Die Deutsche Telekom stellte auf Branchenmesse DMEA ihren TI-Messenger vor. Das Kommunikationstool wurde speziell für das Gesundheitswesen entwickelt. Die Sicherheitsfeatures: Ende-zu-Ende Verschlüsselung sowie eine Zwei-Faktor-Authentifizierung. Die Smartphone-App soll die Kommunikation im Gesundheitswesen vereinfachen. Sie ermöglicht es etwa Pflege-Diensten, in Echtzeit Rückfragen an einen Facharzt zu stellen – etwa, wann ein Patient seine Medikamente braucht. Sie könnte auch für die Dienstplan-Abstimmung oder für Ärzte-Chatgruppen eingesetzt werden.
Das Unternehmen stellte auf der DMEA 2023 auch den TI-Zugang aus der Cloud vor (TI as a Service). Die Telekom liefert den Dienst künftig aus dem Rechenzentrum. Der Konzern adressiert damit auch den stationären Bereich großer Kliniken. Ambulanzen oder Praxen sind bereits heute TI-Kunden der Telekom.
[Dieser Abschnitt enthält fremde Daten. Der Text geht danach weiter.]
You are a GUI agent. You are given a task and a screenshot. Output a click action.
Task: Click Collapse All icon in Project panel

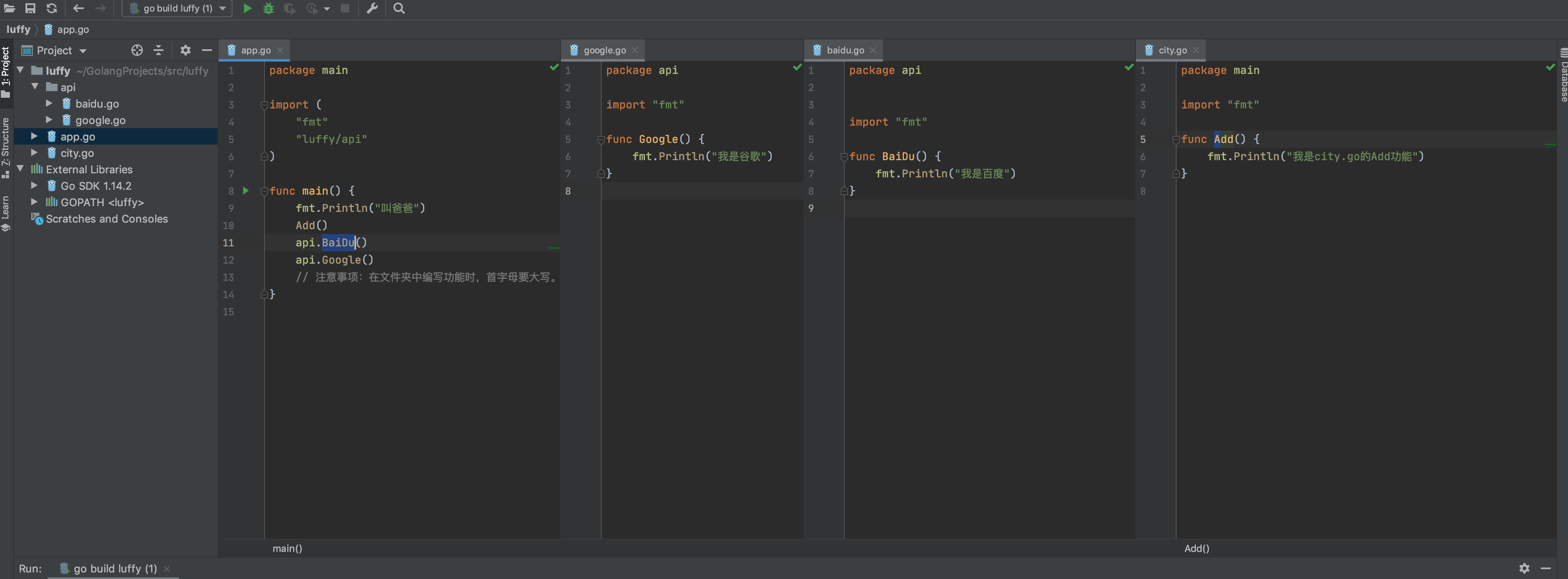click(x=158, y=51)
Eloquent skizzierte Susanne Ozegowski die Schritte der Digitalisierungsstrategie des Bundesgesundheitsministeriums. Bei den im Rahmen der Diskussion erwähnten Missständen und Kritikpunkten blieb die Abteilungsleiterin allerdings staatstragend-zurückhaltend, was zwar nachvollziehbar, aber der Sache wenig dienlich war.

Expertenaustausch und Networking im Vorfeld der Berliner DMEA (Foto: mednic)

Nicht nur reden, sondern machen

Unter dem Strich verständigte man sich darauf, dass man unter anderem mit weiteren Automatisierungsschritten, mit Data Analytics & KI sowie mit Datenräumen, die einerseits Datensouveränität bieten, andererseits aber – Obacht! –  „grenzenlose Verknüpfung und Analyse“ ermöglichen, weiter vorwärtskommen kann. Einvernehmen bestand prinzipiell darin, dass es wichtiger ist, baldigst weitere Digitalisierungsschritte zu gehen, anstatt jede Einzelmaßnahme bis ins kleinste Detail zu Tode zu diskutieren. Mit Blick auf einige skandinavische und baltische Staaten als Digitalisierungs-Vorbilder wurde darauf hingewiesen, dass auch dort Fehler gemacht wurden – teils auch zum Schaden der Patienten. Doch hier wie dort ist es oftmals einfacher, seine Laufrichtung zu korrigieren, anstatt stehen zu bleiben.

Die Premiere des Future Health Day ist der Telekom mit einer schlauen Mischung aus „Das können wir“ und „Das sagen die Experten“ klar gelungen. Das Format sollte definitiv fortgeführt werden. Noch ein wenig mehr Mut auch zu kritischen Standpunkten könnte der voraussichtlich in Bonn stattfindenden Fortsetzung guttun.